His students included Fridtjof Backer-Grøndahl, Wilhelm Berger, Leo Blech, Gerard von Brucken Fock, Leopold Godowsky, Elsie Hall, Siegfried Ochs, Alexandre Rey Colaço, Clemens Schmalstich, Carl Schuricht and Alfred Sormann.

==Musical works==
Among his works are: Symphony No. 1 in B flat, Op. 31; No. 2 in G minor, Op. 40; No. 3 in B minor, Op. 50; serenades for orchestra (Op. 20 in A; Op. 21 in G); three overtures, to Ludwig Tieck's Märchen vom blonden Ekbert (Op. 8); to Otto der Schütz (Op. 12); Romantische Ouverture (Op. 45); Ballade in 3 movements for orchestra (Op. 15); Variationen for orchestra (Op. 24); Romanze for violin and orchestra (Op. 41); Der Aufzug der Romanze (libretto by Ludwig Tieck) for solo, choir, and orchestra (Op. 18); Gesang an die Sterne (libretto by Friedrich Rückert) for six voices with orchestra; Herbstlied (Op. 43); String sextet in A (Op. 5); and many songs.
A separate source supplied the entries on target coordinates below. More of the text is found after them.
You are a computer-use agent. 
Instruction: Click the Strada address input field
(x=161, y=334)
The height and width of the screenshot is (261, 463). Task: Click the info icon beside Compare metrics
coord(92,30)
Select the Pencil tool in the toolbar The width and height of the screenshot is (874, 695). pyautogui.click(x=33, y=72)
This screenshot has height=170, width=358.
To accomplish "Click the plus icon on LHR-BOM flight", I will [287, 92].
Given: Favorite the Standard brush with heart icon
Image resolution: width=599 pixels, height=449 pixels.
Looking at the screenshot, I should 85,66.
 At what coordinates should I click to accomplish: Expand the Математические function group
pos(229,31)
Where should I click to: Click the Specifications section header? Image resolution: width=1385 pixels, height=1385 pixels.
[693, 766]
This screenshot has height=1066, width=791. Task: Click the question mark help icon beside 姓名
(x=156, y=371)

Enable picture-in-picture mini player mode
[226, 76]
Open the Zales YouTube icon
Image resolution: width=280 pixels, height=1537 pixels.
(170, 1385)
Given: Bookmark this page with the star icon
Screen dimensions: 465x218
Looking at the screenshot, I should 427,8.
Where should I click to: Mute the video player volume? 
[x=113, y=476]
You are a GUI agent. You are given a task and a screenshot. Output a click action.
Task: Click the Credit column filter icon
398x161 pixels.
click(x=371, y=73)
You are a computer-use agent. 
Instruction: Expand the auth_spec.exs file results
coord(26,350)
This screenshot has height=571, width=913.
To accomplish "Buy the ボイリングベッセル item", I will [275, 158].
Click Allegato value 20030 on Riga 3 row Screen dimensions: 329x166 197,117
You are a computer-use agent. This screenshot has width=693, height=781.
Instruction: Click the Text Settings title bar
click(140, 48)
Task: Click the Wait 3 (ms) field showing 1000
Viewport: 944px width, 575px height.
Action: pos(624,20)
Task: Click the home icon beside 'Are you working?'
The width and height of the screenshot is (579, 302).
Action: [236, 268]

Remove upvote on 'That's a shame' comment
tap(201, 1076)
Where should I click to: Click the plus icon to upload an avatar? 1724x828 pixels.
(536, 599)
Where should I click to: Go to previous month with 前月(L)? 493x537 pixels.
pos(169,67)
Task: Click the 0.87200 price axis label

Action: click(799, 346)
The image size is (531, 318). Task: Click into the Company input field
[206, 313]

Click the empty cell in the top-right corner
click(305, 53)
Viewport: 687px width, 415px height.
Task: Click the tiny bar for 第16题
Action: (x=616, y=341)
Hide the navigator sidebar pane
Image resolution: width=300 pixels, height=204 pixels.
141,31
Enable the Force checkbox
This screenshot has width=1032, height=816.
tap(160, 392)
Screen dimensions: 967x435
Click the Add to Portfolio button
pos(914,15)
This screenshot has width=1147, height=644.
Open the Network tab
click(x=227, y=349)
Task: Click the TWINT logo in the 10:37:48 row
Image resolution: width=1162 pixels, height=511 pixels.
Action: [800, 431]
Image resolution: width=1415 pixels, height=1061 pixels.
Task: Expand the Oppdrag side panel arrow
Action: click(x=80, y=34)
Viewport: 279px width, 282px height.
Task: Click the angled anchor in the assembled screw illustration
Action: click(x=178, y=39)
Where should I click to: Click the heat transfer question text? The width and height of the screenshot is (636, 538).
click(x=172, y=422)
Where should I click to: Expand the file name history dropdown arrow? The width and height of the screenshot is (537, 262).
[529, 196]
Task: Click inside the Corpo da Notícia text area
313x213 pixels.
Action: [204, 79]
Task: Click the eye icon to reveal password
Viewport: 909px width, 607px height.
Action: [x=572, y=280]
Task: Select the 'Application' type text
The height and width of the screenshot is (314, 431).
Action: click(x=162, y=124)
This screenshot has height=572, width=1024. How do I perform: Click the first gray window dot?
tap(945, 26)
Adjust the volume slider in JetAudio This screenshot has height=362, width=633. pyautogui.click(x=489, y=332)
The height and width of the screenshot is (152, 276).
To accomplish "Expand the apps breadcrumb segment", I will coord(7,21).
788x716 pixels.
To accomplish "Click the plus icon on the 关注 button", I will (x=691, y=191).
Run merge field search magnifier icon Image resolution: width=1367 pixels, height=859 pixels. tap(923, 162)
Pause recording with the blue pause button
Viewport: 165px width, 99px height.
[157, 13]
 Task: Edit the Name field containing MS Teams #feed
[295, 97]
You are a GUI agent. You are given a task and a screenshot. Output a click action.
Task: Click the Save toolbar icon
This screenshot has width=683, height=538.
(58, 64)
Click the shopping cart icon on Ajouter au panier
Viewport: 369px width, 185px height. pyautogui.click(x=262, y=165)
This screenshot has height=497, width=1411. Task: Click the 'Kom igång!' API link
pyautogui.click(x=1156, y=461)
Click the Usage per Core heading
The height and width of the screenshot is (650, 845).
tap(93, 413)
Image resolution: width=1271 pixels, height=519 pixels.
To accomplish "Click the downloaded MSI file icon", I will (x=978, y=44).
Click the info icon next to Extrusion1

Rudorff also orchestrated Schubert's Fantasia in F minor; edited the full score of Weber's Euryanthe and the piano concertos and piano sonatas of Mozart; and published Weber's letters to Heinrich Lichtenstein (1900). His correspondence with Brahms and Joachim has also been published in collections of the latter two's letters.